The cover story is "Enter a Pilgrim", by Gordon R. Dickson. It tells of Shane Evert, a young man who works as a translator for the alien ruler of Earth -- Earth having been conquered three years before by the huge and technologically superior Aalaag. Shane dreams of some hero leading a resistance to the Aalaag, but on this day he witness the brutal execution of a man who had defended his wife from a careless young Aalaag. Later, a bit drunk, Shane is accosted by three human outlaws, but easily kills them all -- and in the mixture of shame and triumph he feels, something clicks, and the takes what (I can tell) will be the first steps of resistance to the Aalaag. Even at 14 I could see that this was not a complete story -- and indeed, three more stories followed (two in Analog, one in the anthology/magazine Far Frontiers), and they were fixed up into a novel, Way of the Pilgrim (1987). This took a surprisingly long time -- the other stories didn't appear until 1980 and 1985, and I never actually have read the novel, though I'm fairly sure I know the basic plot!

(That August 1974 Galaxy also features a story that is basically an appendage to a novel -- Ursula K. Le Guin's "The Day Before the Revolution", which to be fair isn't part of The Dispossessed, and works fine by itself. And I should note that Lester Del Rey picked the Dickson story for his Best of the Year volume.)

Cosmos, July 1977

"Monad Gestalt", Dickson's novella, is actually part of his novel Time Storm. It reads very much like a novel excerpt -- it's not very successful standing alone. The central idea of Time Storm is neat enough -- Earth (and, it turns out, the whole universe) is divided by "windwalls" into different times -- if you pass through a wall (which may be stationary or moving) you will end up in the same geographical location but at another time.
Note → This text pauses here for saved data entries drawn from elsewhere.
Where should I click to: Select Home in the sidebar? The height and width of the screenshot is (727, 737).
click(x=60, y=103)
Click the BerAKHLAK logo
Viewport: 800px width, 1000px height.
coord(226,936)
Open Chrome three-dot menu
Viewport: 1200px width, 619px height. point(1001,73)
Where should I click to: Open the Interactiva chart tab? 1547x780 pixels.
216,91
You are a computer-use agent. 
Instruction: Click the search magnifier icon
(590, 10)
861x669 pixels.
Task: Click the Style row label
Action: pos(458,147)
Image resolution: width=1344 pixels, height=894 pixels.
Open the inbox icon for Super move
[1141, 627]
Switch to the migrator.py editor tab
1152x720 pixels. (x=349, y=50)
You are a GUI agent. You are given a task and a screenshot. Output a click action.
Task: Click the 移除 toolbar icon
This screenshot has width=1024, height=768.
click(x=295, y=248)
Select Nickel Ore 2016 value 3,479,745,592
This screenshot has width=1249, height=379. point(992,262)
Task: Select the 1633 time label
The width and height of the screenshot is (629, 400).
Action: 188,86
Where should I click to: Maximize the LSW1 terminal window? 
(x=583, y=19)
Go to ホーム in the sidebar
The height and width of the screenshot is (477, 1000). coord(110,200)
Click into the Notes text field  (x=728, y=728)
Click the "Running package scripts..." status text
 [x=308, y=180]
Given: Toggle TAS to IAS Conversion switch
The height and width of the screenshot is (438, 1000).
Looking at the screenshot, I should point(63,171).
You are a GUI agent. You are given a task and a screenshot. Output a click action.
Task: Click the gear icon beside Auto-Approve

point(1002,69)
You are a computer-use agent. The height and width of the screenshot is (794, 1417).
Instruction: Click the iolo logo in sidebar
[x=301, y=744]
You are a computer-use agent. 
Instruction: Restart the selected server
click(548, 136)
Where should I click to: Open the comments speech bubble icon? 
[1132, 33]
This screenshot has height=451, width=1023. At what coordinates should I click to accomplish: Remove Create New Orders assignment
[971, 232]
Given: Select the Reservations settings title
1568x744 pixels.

Our hero (the first person narrator) is leading a group of people, including a few violent toughs, a scientifically-oriented man, a teenaged girl, a woman named Marie with a four year old daughter, and a tame leopard. The narrator has claimed Marie as "his woman" but doesn't love her. The teenager is attracting the attention of the leader of the toughs, a man named Tek. The group is trying to find a spot in the future that might hold a clue to the origin of the time storm. Indeed, they do eventually find a deserted future city -- deserted but for one inhabitant, an "avatar" of an alien intelligence. Guided by the alien plus a lot of totally ridiculous mumbo-jumbo, our hero finds another location with a sort of computer/gestalt connection, which will allow him to link with the other minds in his group and become a sort of supermind, able to deflect the time storm at least locally.

Faugh! Dickson sets up an intriguing premise in the time storm and resolves it with authorial fiat. (And stupid coincidence -- the narrator needs exactly eight people in his "gestalt" to gain full power. But there are only seven adults in his group. Not to worry -- the four year old can be combined with a genetically engineered ape that just happens to be nearby to provide slot number 8!) Add a very creepy romance that doesn't even have any emotional force -- the narrator all of a sudden just realizes that he wants the teenaged (young teenaged -- not much older than 14) girl for his own. To be fair, some of the problems I had with this story may well be the result of abridgement to novella length -- the full novel might allow more convincing development of some of these things.